Additionally, technically speaking, logistically I actually COULD have had both Noah and this new baby both at full-term–they would have been 10 months apart and it would have been unlikely to have happened, but the timeframe is such that it actually could have been possible.

And, finally, I’m not actually holding this baby earthside yet, so we’re not quite sure how everything has worked out in the “end.”

As I’ve noted before, if I had to go back and start all over again without being able to change the outcome, I would still choose to have been pregnant with Noah and to have given birth to him like I did, rather than to have “spared” myself the pain and the knowledge. I’m also grateful that I was brave enough to try again and that (hopefully!), I will end up with a happy new little baby in January to show for this journey 🙂

That’s my public notice for the day!

Finally Shifting Gears?

I think I may have reached a turning point in this PAL experience. I noted earlier how I feel like my dominant thought during my current pregnancy is, “don’t die.” I don’t know if it was the writing about it that helped (as well as the transitioning of my pregnancy blogging to my regular website and the making of some birth art sculptures), or if it just that I have moved far enough ahead from my past pregnancy, but I FINALLY feel like my pregnancy experiences are diverging—like my current pregnancy has finally reached its rightful place as my front-and-center (no pun intended!) current experience, rather than being somehow blended together with my unfinished pregnancy with Noah. I find that (most of the time) I am no longer thinking of this pregnancy in terms of or compared to, my pregnancy with Noah. I hoped this would happen around the 15 weeks mark and when it didn’t dramatically shift in emotional terrain then, I thought perhaps it wasn’t going to. However, in between 18 and 20 weeks, I’ve picked up a qualitative shift. (Who knows, maybe I’ll hit a rough patch again, but I do feel as if I’m finally shifting gears and it is a welcome relief!)

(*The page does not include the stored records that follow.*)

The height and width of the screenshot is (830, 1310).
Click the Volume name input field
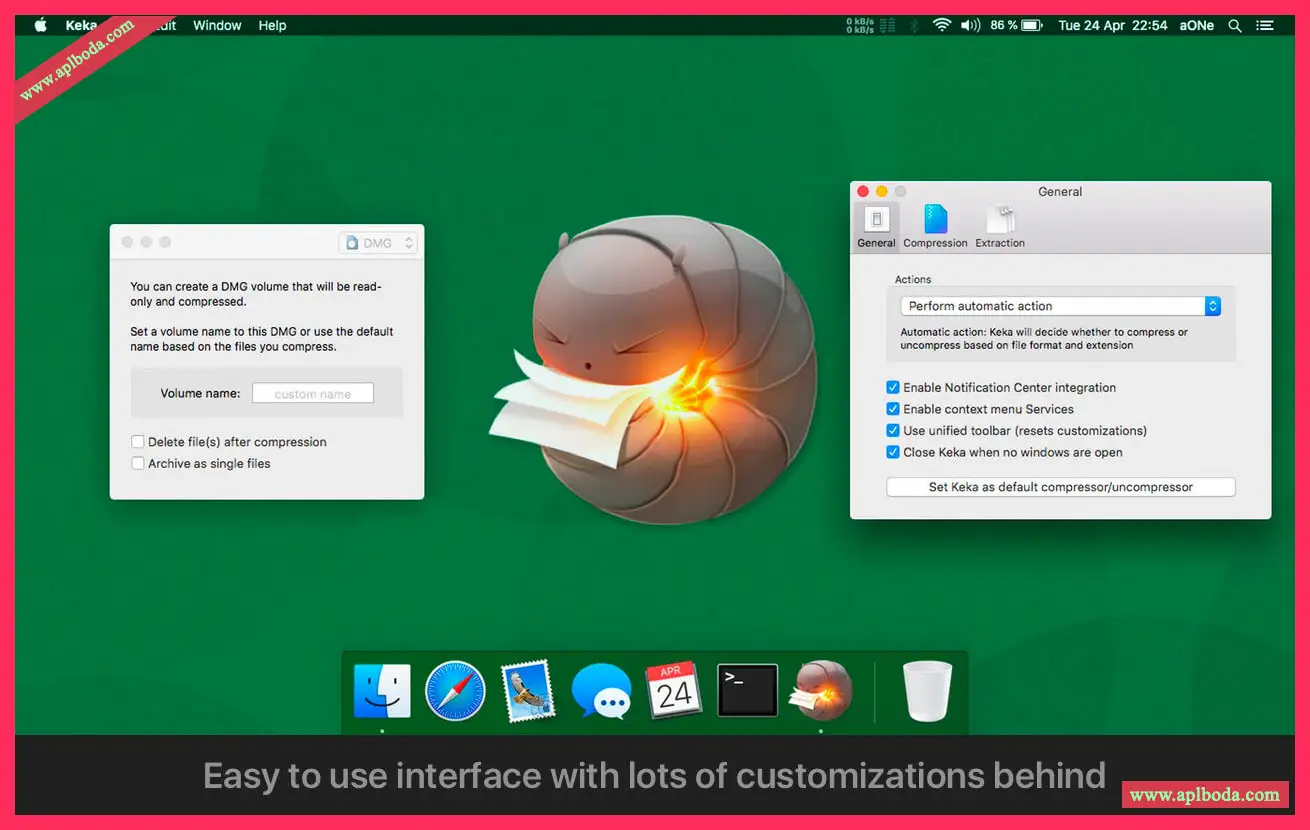coord(312,394)
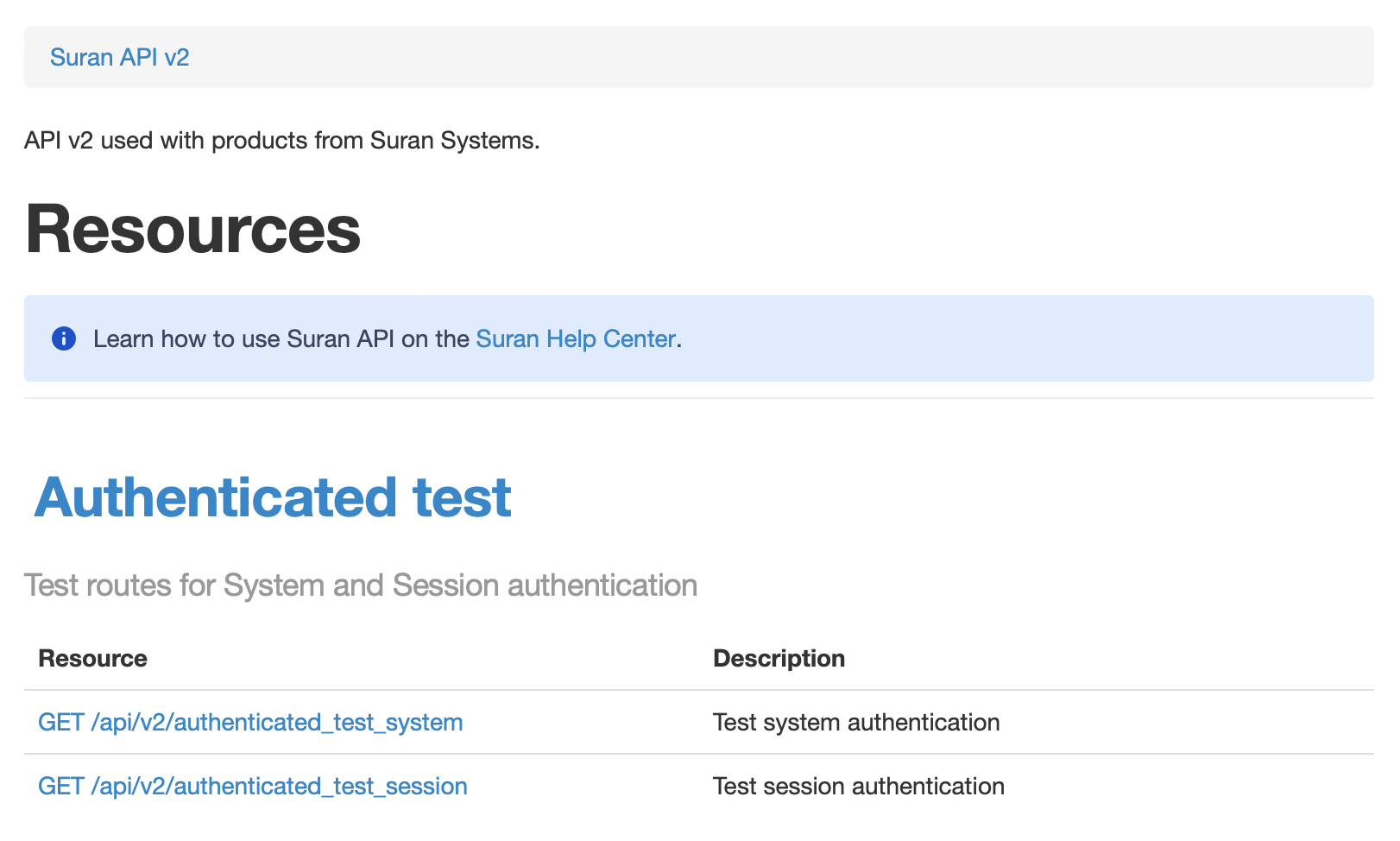Open the Suran API v2 breadcrumb link
Screen dimensions: 1400x841
click(x=119, y=57)
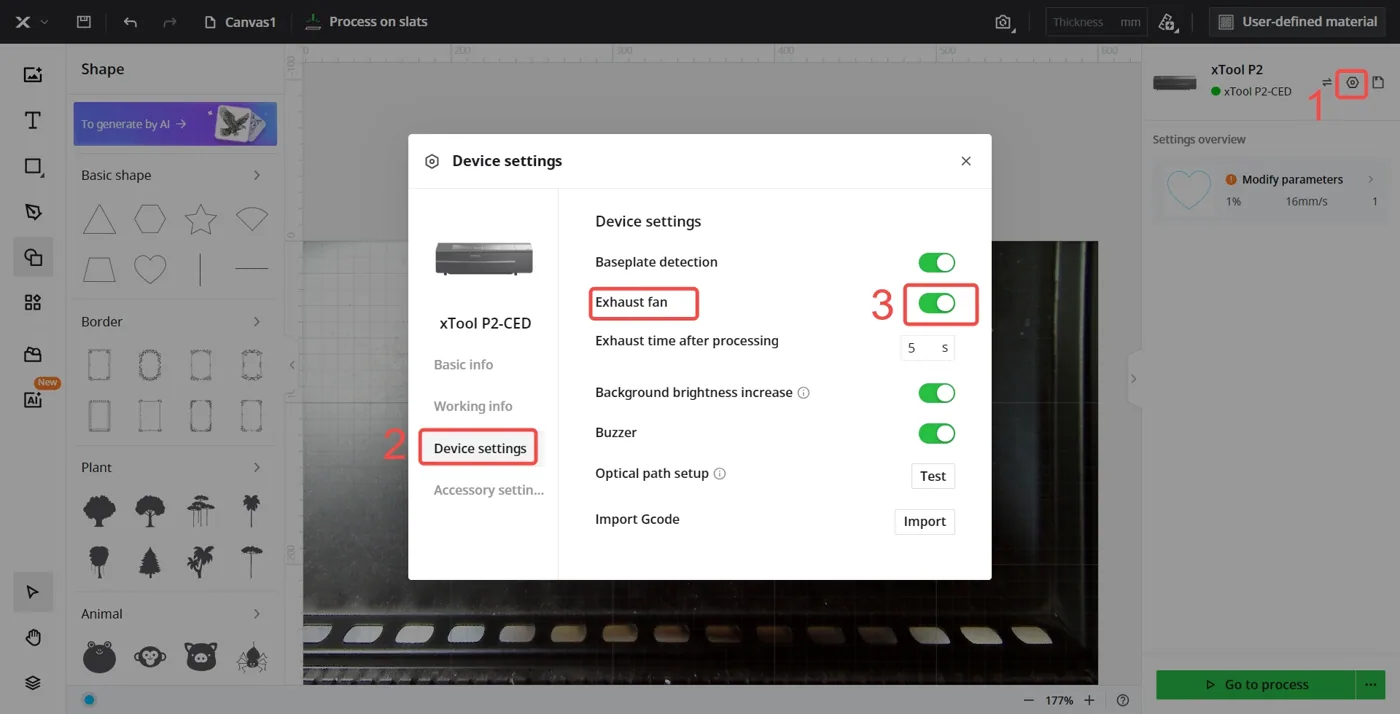
Task: Open device settings gear icon
Action: pos(1352,83)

Recently, I had to make a difficult decision that at this point in my life I should not pursue a wonderful plan that I was cooking up with a friend for a women’s center/birth “studio” space in which to hold all manner of fabulous classes. While this is still a definite plan and goal, it is now an “in the next three years plan,” rather than a “this winter” plan. We were approaching time to sign a lease for the studio, when I started to panic thinking that I was certifiably INSANE for thinking I could simultaneously start a new business and also have a new baby. But guess what? This is tremendously significant! Until this last week, I was preceeding with plans as if nothing in my life would change in January—indeed, I consciously have NOT said “no” to teaching engagements in January, thinking that, “I might not actually have a baby then, so why turn things down only to have to sit there sadly in Jan. with no baby?” My realization that launching a new enterprise in January was incompatible with giving birth and having a newborn means that I have shifted mindsets and that I really DO think I’m going to have a baby in the end—before, I’ve been going forward with January plans thinking IF I have a baby. Then, last week, it switched to WHEN I have a baby and that’s when I got realistic with myself about what I can handle simultaneously with a new baby. I do still think the “ don’t die” kinds of thoughts, but MUCH less frequently. I think it started to switch after the 18 week ultrasound and now as each day passes I feel much “further” away from the Noah-pregnancy experience. Fifteen weeks, 16 weeks, and 17 weeks weren’t “far” enough away from his date yet, but now that I’m cruising toward 20 weeks on Saturday, it does seem like I’ve reached a new developmental stage of pregnancy. The baby is moving lots–big pushes/jumps sometimes, none of this “butterfly” stuff for us. It is quite a bit bigger by now than N was—it is like 8 or more inches now and a ½ pound at this point, etc. The experiences are FINALLY starting to diverge. And, I’m so thankful for that!

New picture! 🙂

(Is it just my imagination, or do I look more genuinely smiling in this picture than in any of my others? Less of a shadow of fear/anticipation of pain lurking behind my eyes?)